> **EXERCISE**
All the data below goes into the copy word for word, but the pictures don't.

Segment Start: SUPPLIED DATA

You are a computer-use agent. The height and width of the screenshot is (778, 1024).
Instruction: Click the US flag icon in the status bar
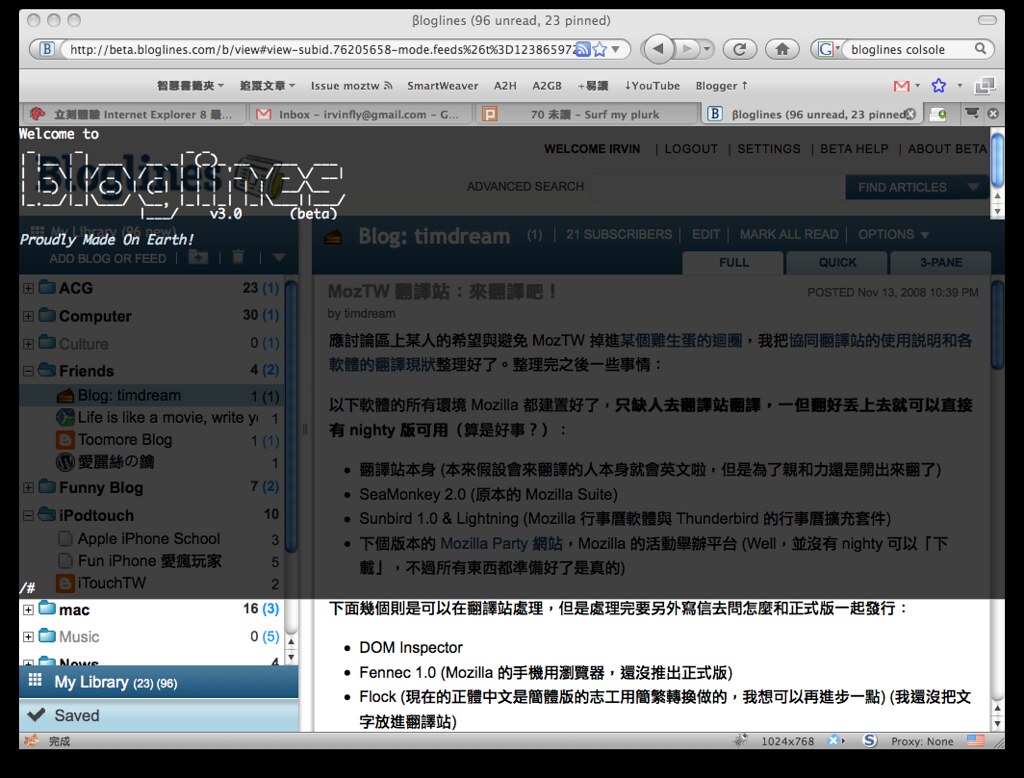tap(975, 741)
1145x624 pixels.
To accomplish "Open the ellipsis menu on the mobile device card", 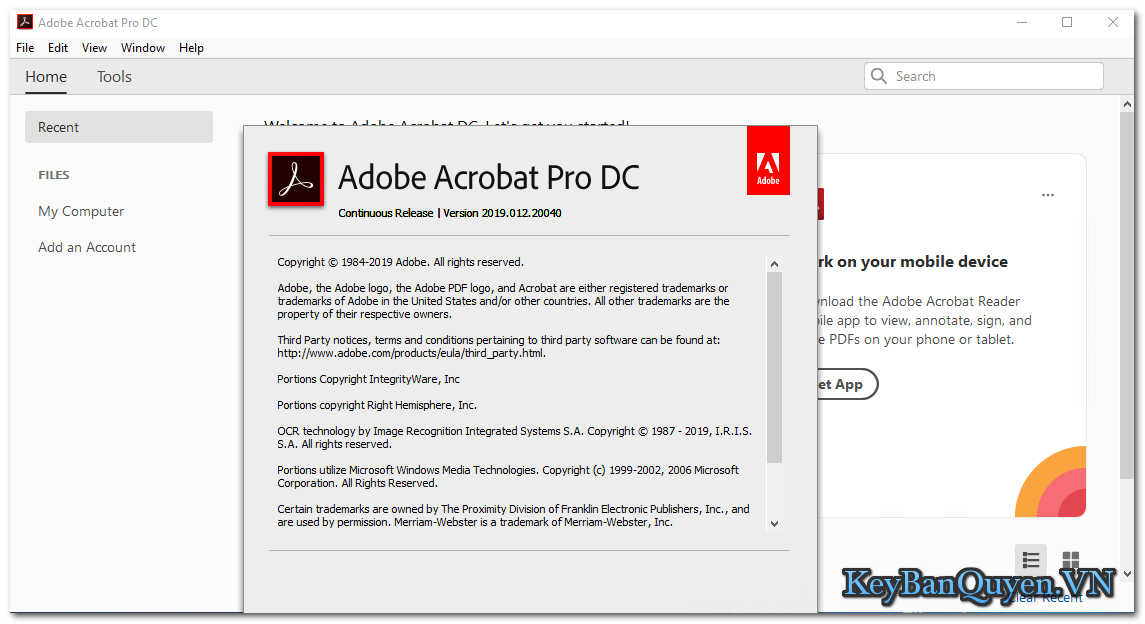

Segment End: SUPPLIED DATA

> **RESULT OF THIS TASK**
You are a computer-use agent. The height and width of the screenshot is (778, 1024).
Instruction: Click the US flag icon in the status bar
tap(975, 741)
1145x624 pixels.
To accomplish "Open the ellipsis menu on the mobile device card", 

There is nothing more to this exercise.